### Exercise description
For the data below, please report each line where the word "agent" is found.

Stored items:
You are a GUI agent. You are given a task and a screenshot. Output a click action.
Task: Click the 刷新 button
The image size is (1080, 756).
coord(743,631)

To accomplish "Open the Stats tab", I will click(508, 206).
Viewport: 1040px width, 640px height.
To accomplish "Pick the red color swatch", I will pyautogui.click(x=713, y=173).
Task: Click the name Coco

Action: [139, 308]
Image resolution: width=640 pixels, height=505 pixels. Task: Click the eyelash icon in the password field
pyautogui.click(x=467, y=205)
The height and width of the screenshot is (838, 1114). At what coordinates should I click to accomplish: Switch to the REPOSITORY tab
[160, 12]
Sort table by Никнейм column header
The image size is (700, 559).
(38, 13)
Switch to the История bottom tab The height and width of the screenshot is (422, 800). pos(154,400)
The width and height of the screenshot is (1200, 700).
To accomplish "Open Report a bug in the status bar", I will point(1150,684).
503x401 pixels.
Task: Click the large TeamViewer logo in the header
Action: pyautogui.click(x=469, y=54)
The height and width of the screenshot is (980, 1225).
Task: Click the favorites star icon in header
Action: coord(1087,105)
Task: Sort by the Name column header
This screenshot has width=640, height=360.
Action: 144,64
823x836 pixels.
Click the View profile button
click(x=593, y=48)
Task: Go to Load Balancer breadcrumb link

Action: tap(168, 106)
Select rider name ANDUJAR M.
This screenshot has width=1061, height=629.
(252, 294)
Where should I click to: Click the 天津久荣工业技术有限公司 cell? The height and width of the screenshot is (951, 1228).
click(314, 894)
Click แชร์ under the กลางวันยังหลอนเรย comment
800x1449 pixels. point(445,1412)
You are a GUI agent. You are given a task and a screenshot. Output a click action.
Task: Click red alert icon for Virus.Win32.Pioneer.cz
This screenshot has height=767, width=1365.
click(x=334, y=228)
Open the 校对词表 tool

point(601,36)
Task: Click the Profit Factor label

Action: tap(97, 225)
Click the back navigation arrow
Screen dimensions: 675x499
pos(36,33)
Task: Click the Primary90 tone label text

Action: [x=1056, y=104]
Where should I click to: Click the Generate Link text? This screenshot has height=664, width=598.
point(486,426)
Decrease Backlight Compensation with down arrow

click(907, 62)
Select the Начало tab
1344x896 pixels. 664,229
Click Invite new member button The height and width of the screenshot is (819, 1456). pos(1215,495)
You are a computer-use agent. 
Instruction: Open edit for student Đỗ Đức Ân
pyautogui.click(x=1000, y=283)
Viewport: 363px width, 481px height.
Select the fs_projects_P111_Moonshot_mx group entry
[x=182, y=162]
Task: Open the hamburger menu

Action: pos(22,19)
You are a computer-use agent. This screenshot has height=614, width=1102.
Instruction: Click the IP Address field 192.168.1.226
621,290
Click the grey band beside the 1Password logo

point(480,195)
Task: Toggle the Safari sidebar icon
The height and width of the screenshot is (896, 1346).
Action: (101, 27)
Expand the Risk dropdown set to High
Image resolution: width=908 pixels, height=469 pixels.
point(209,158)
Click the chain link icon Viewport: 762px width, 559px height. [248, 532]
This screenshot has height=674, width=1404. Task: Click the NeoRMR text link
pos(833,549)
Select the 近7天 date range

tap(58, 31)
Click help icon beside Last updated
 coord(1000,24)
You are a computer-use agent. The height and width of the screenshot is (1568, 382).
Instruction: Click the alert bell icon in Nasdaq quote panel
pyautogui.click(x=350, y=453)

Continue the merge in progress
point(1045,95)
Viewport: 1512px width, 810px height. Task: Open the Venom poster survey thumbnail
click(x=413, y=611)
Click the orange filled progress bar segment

### Response to this task
You are a GUI agent. You are given a task and a screenshot. Output a click action.
You are a GUI agent. You are given a task and a screenshot. Output a click action.
You are a computer-use agent. 
You are a computer-use agent. This screenshot has height=614, width=1102.
You are a computer-use agent. The height and width of the screenshot is (1568, 382).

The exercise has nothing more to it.